- _Document text_:

##############################

After finishing this course, there’s one feat of these LLMs that is still a mystery for me. My question might be full of misconceptions, so please bare with me. When you chat with commercial LLMs, it’s quite obvious these models have somehow encoded very distinct facts. For example when I ask chatgpt about a very specific historical event that’s most likely not mentioned in more than 1 particular wikipedia page, It just knows the answer.
From my understanding of back-prop, a single training input (the sentence that contains this distinct knowledge) won’t have much effect in the learned weights of the model, so I wouldn’t expect the resulting model to “guess” the answer with such few inputs. Am I accurate in this observation, is yes how is this explained?
Undoubtedly that wiki page was included in the training set.
Then when you ask a very specific prompt, that sequence of words is going to be the most likely one it generates from its language model.
It’s just a very large and complex word-based probability machine.
Isn’t choosing based on highest probability called guessing? Anyway, my main question is how could a single input sentence be remembered by the model. Is this because of this sentence being fed to the model in multiple epochs?

##############################

- _Work request A_: In the forum thread on how language models recall obscure facts, what does the reply describe the model as being?
- _Work request B_: Write the next post in the forum thread on how language models recall obscure facts, continuing after its final message.

- _Supplied data_:

##############################

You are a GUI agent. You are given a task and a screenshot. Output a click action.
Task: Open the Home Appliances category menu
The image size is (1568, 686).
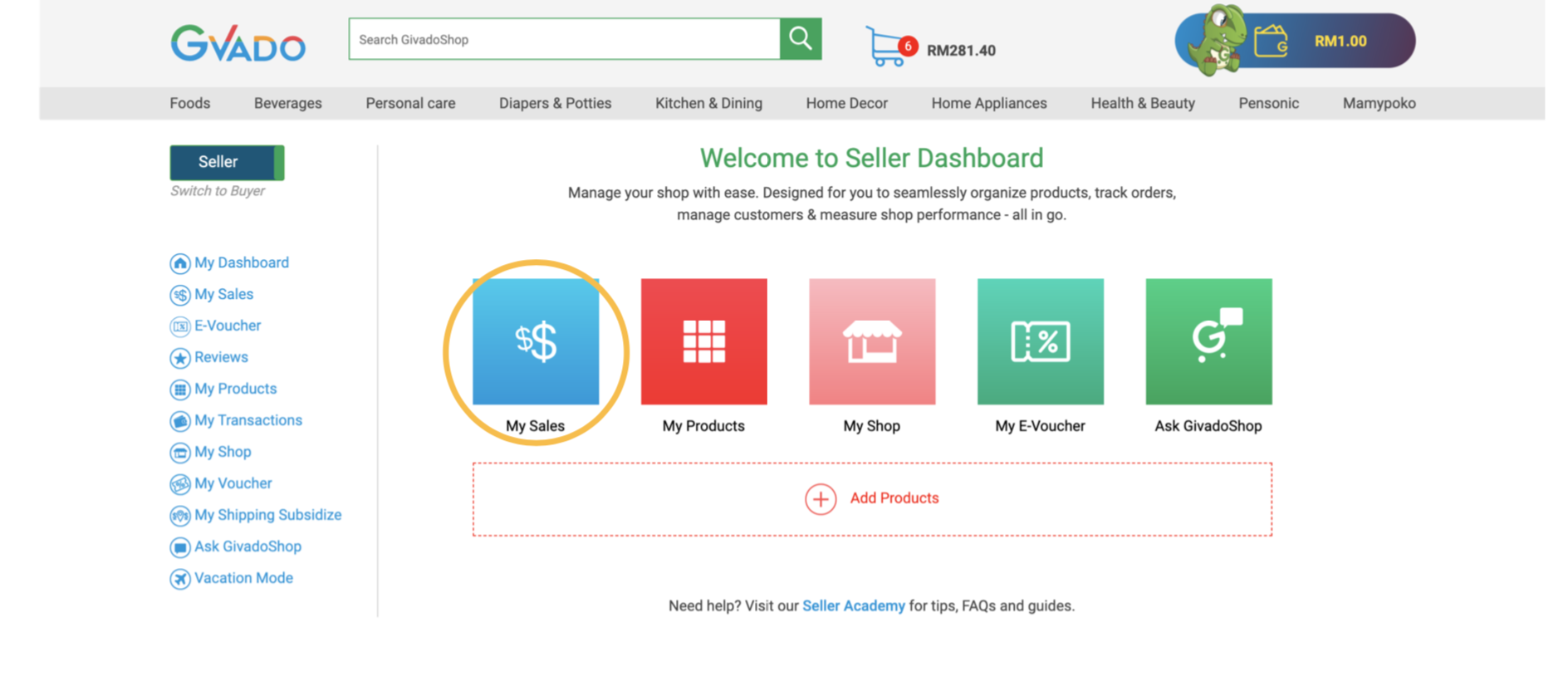[x=988, y=103]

##############################

- _Task answer A_: A very large and complex word-based probability machine.

- _Task answer B_:
No, including multiple identical copies of data into the training set does not add any new information.
If you use probabilities, it’s educated guessing. That’s how language models work. Based on the words you put in the prompt, it makes educated guesses as to the most likely words that should follow it.
No, including multiple identical copies of data into the training set does not add any new information.
I didn’t mean that. The same sentence will be fed to model in multiple training epochs right? And the model weights will be at a different state in each epoch, so the gradient for the same training input (our hypothetical sentence) will be different. I just can’t believe that’s enough for the recall performance I’m observing in commercial LLMs.
To clarify, I’m interested in the training of LLMs and not how it works. My guess is commercial LLMs having many parameters and their training involving many epochs, but that would be so vague.
Appreciate you giving summaries of basic concepts and correcting pieces of my question. However none of those answer my question. I just hope that my question make sense to somebody. To rephrase again: “After trained with hundreds of billions of inputs, how does an LLM perfectly recalls one unique input?”
It’s a good question and it lies at the heart of Language Models (LMs).
As Tom mentioned, LMs learn probabilities of some token based on other tokens (surrounding it (for encoders) or preceding it (for generators)). They can learn those probabilities because language is not random and it has some structure / information content (and it’s universal across different languages).
Large Language Models are “strong compressors”. In other words, they can learn “important” pieces of information. For example, in:
“…blah blah blah[Some King]blah blah blah[Some Battle]blah blah…”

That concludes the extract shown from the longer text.